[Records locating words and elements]
[Begin]

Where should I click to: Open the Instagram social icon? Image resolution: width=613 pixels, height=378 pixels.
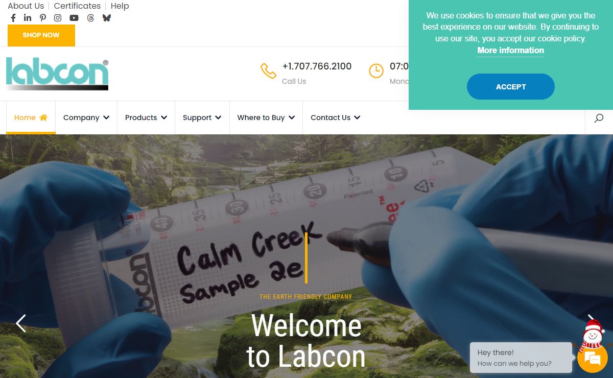58,18
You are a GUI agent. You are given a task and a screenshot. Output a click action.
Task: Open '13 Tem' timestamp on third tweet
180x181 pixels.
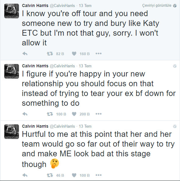[x=85, y=126]
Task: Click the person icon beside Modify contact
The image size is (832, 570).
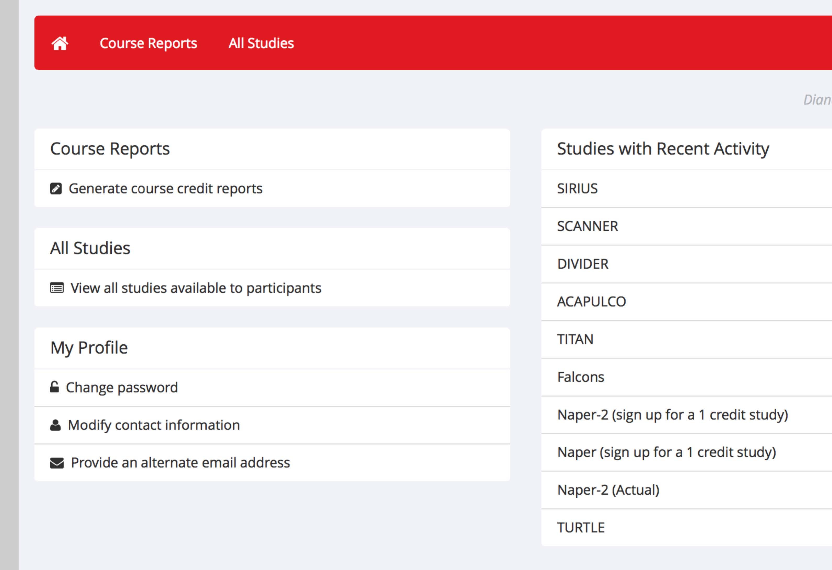Action: (55, 425)
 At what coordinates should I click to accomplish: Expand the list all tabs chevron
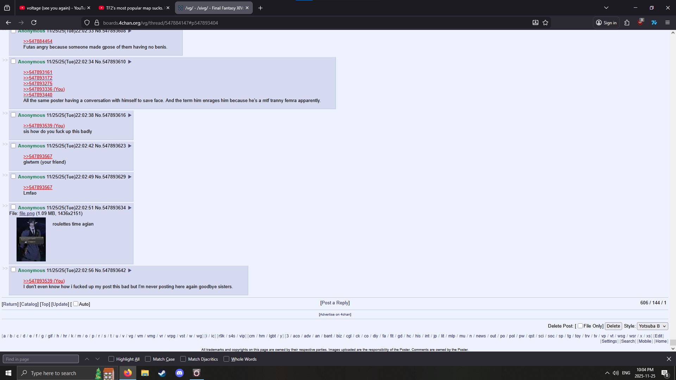click(x=606, y=8)
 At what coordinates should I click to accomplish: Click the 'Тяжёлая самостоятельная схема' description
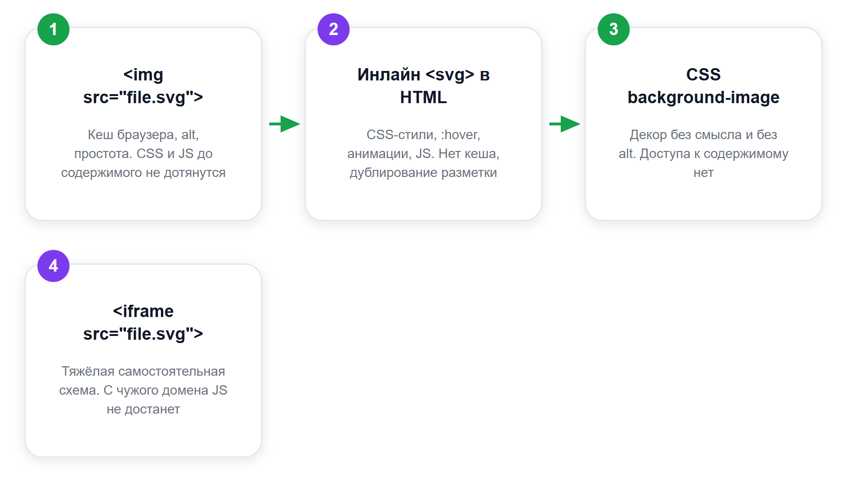[143, 390]
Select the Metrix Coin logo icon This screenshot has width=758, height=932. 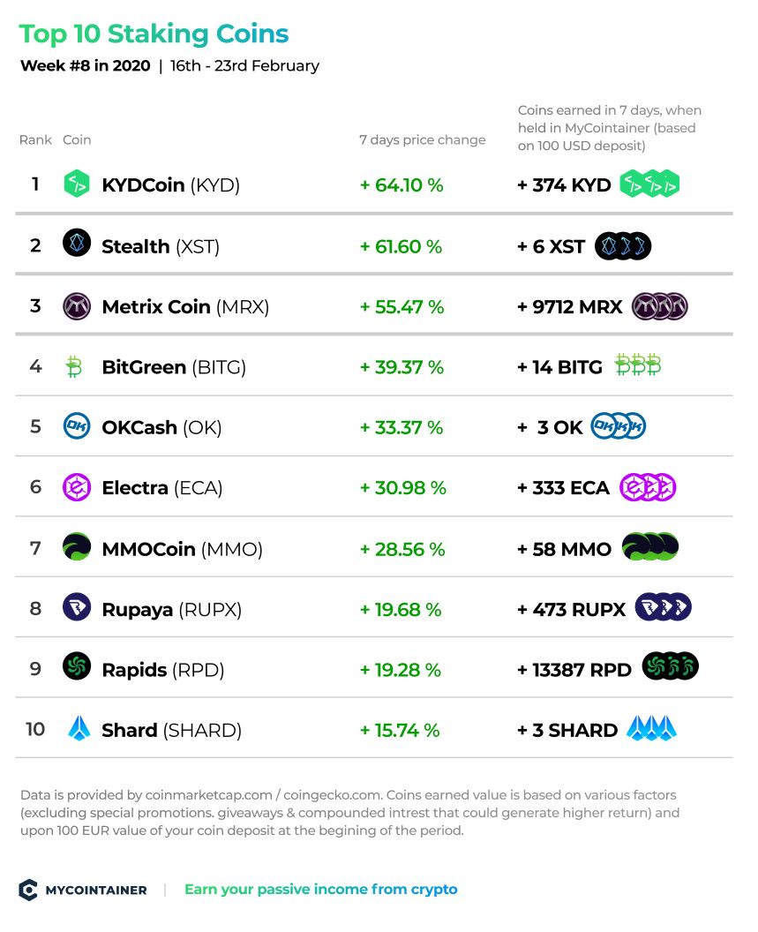pyautogui.click(x=77, y=306)
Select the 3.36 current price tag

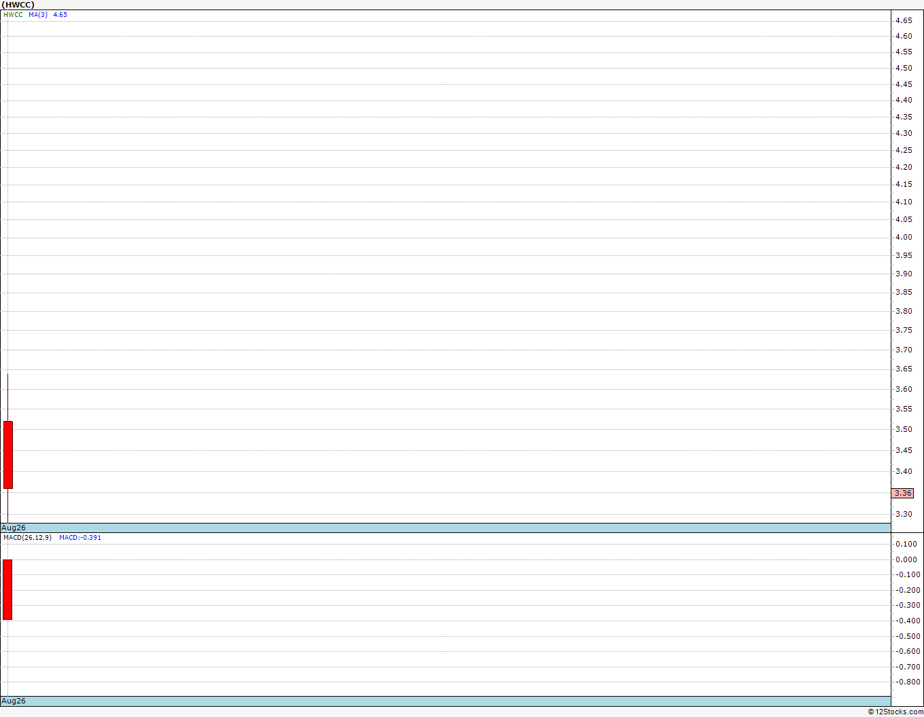903,493
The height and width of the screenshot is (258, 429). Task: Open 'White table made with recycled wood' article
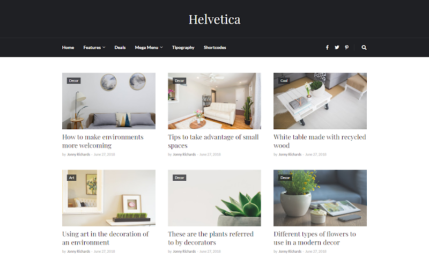[320, 141]
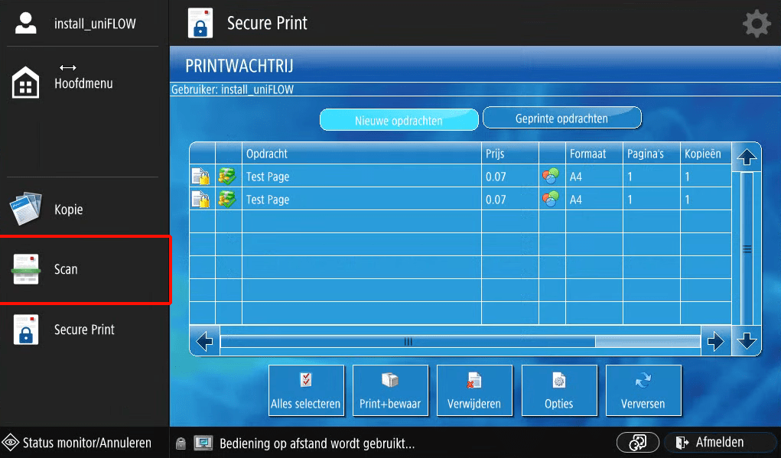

[End]

§ WHAT THIS TASK INVOLVES
Rewrite everything from the line containing "You are a GUI" down to the line containing "Action: (55, 425)", both ends included, with the requests, but shift every coordinate in the answers by adding 49 to it. Leave the pictures out of your answer.

§ RESPONSE
You are a GUI agent. You are given a task and a screenshot. Output a click action.
Task: Open '13 Tem' timestamp on third tweet
180x181 pixels.
[x=134, y=175]
Task: Click the person icon beside Modify contact
The image size is (832, 570).
Action: (104, 474)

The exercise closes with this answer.